The Kubernetes containerization platform is a complex system consisting of many different components and internal API objects totaling over 50. When issues arise with the cluster, it is important to know how to troubleshoot them. There are many different health checks available for a Kubernetes cluster and its components — let's go over them today.
To connect to a Kubernetes cluster using the kubectl
command-line utility, you need a kubeconfig
configuration file that contains the settings for connecting to the cluster. By default, this file is located in the hidden .kube
directory in the user's home directory. The configuration file is located on the master node at /etc/kubernetes/admin.conf
.
To copy the configuration file to the user's home directory, you need to run the following command:
sudo cp -i /etc/kubernetes/admin.conf $HOME/.kube/config
When using cloud-based Kubernetes clusters, you can download the file from the cluster's management panel. For example, on Hostman:
After copying the file to the user's home directory, you need to export the environment variable so that the kubectl
utility can locate the configuration file. To do this, run:
export KUBECONFIG=$HOME/.kube/config
Now, the kubectl
command will automatically connect to the cluster, and all commands will be applied to the cluster specified in the exported configuration file.
If you're using a kubeconfig
file downloaded from the cluster's management panel, you can use the following command:
export KUBECONFIG=/home/user/Downloads/config.yaml
Where /home/user/Downloads/
is the full path to the config.yaml
file.
Although this check might seem not so obvious, it plays a fundamental role in starting the troubleshooting process. The reason is that for Kubernetes to function stably, the client and server versions of Kubernetes need to be identical to avoid unexpected issues. This is mentioned in the official kubectl
installation documentation.
To check the client and server version of your Kubernetes cluster, run the following command:
kubectl version
In the output of the command, pay attention to the Client Version
and Server Version
lines. If the client and server versions differ (as in the screenshot above), the following warning will appear in the command output:
WARNING: version difference between client (1.31) and server (1.29) exceeds the supported minor version skew of +/-1.
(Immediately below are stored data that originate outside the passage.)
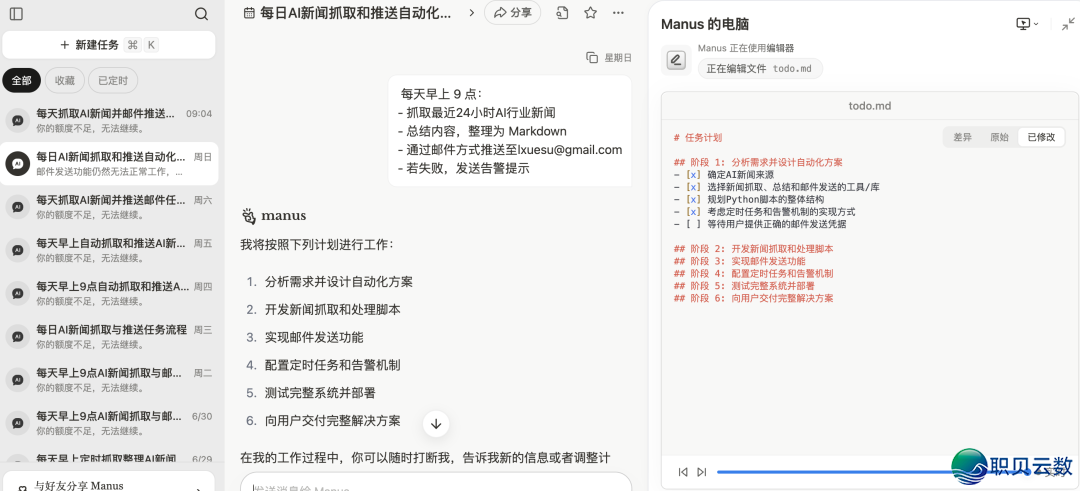1080x491 pixels.
Task: Switch diff view to 差异
Action: (962, 137)
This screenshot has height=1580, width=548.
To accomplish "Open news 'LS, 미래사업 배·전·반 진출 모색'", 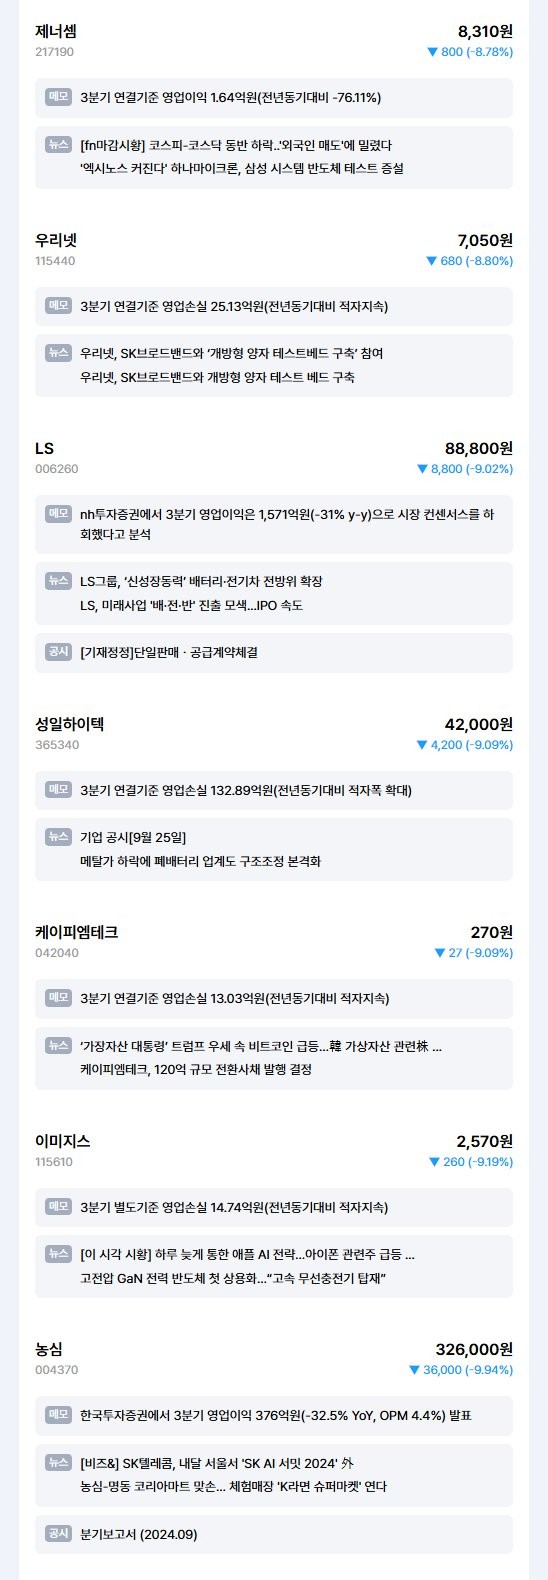I will click(x=191, y=606).
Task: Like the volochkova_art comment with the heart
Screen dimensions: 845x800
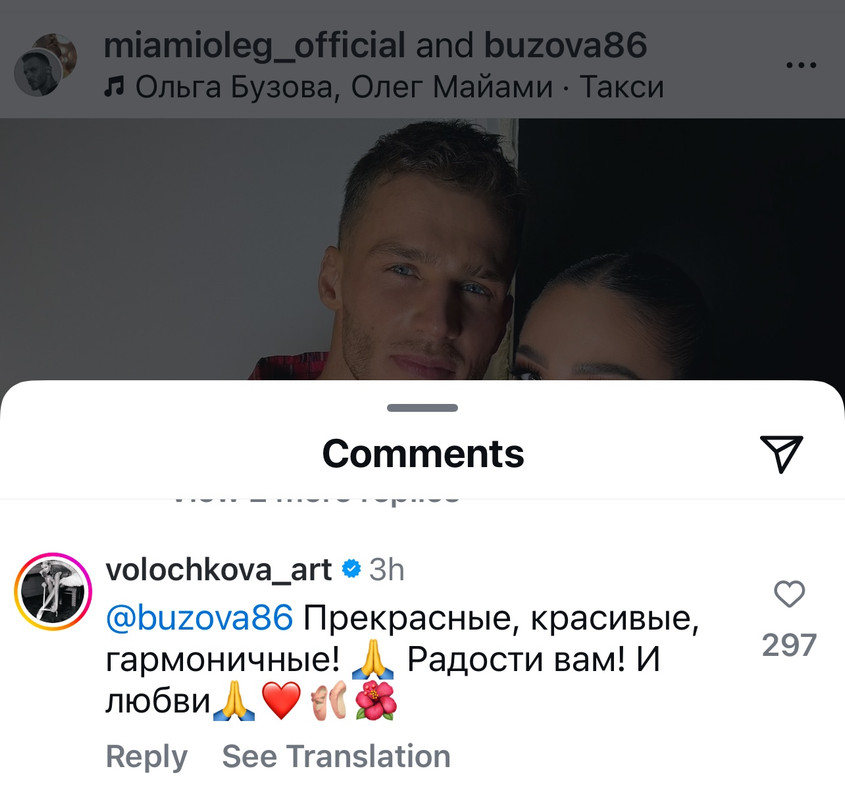Action: click(789, 594)
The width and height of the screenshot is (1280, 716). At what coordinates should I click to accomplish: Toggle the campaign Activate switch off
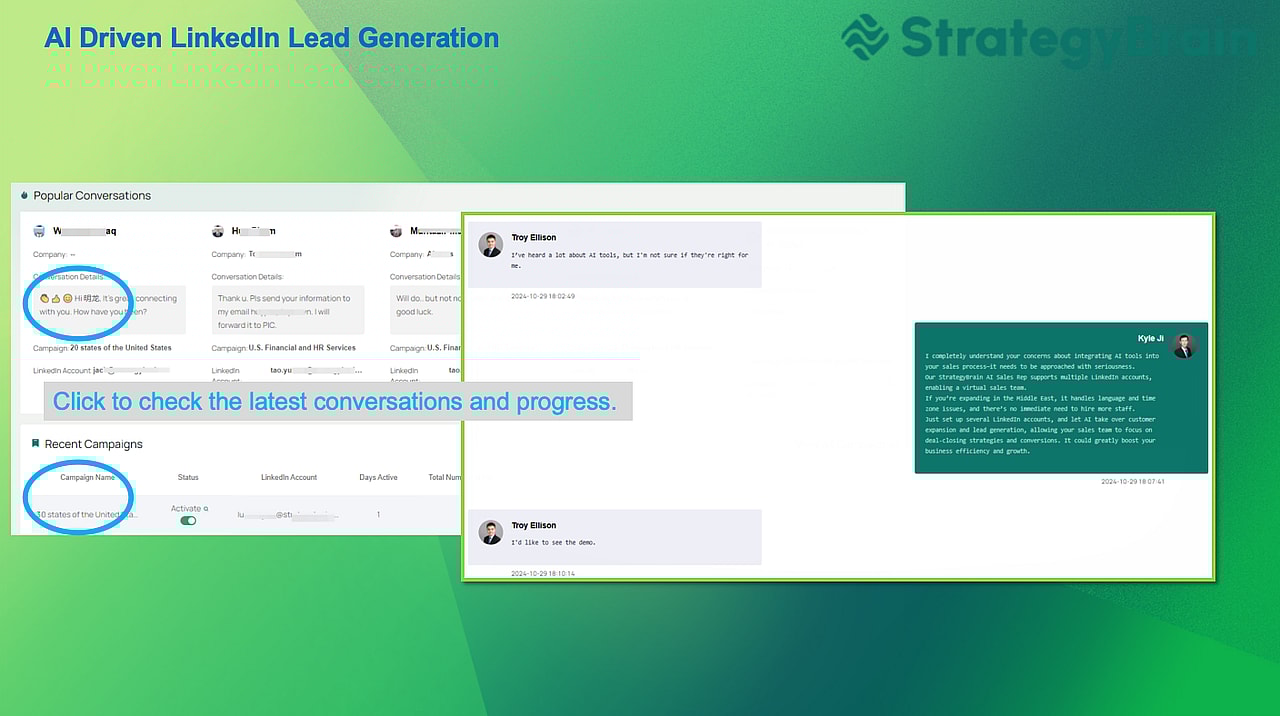point(188,520)
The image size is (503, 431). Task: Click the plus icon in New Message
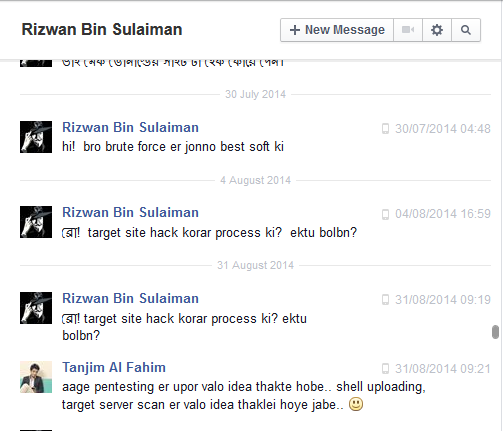click(295, 30)

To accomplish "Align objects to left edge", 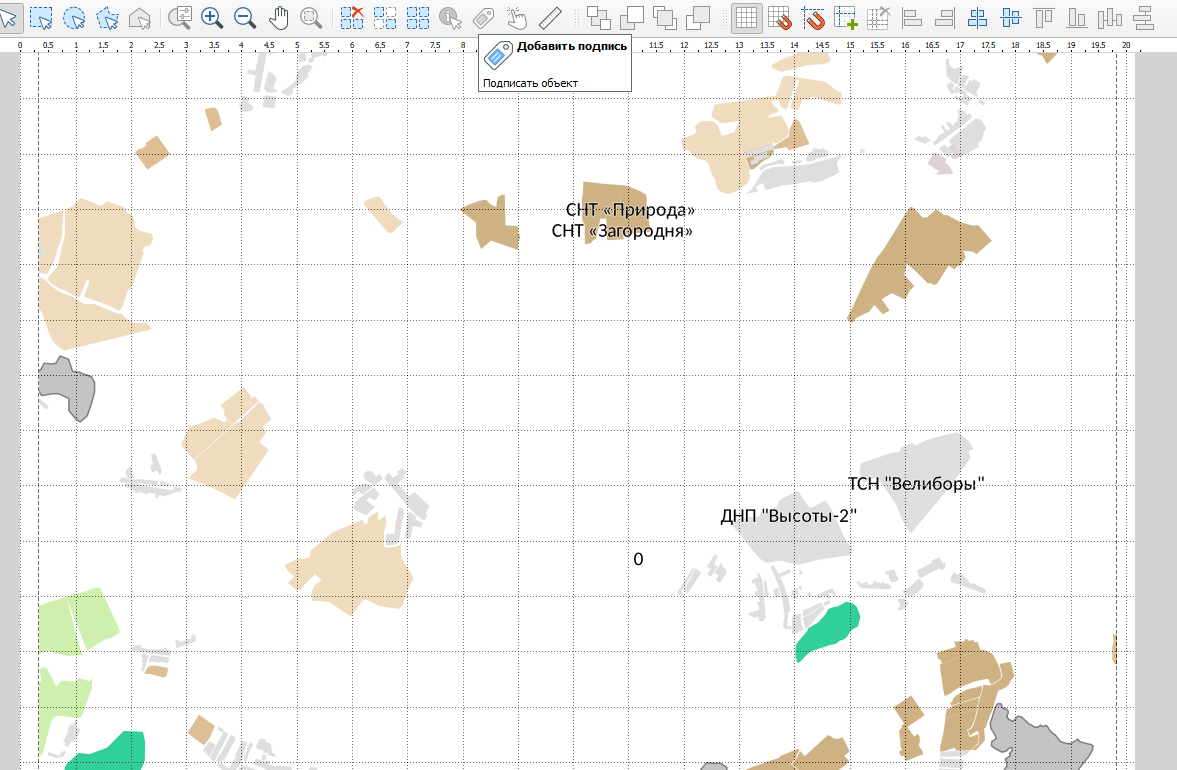I will coord(912,17).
During cluster health checks, it might be useful to know the IP address or domain name of the control plane component, as well as the address of the embedded Kubernetes DNS server — CoreDNS. To do this, use the following command:
kubectl cluster-info
For the most detailed information about the cluster, you can obtain a cluster dump using the command:
kubectl cluster-info dump
Note that this command produces a huge amount of data. For further use and analysis, it's a good idea to save the data to a separate file. To do this, redirect the output to a file:
kubectl cluster-info dump > cluster_dump.txt
If you need to get a list of all the API objects available in the cluster, run the following command:
kubectl api-resources
Once you know the names of the cluster objects, you can perform various actions on them — from listing the existing objects to editing and deleting them. Instead of using the full object name, you can use its abbreviation (listed in the SHORTNAMES
column), though abbreviations are not supported for all objects.
Let's go over how to check the health of various components within a Kubernetes cluster.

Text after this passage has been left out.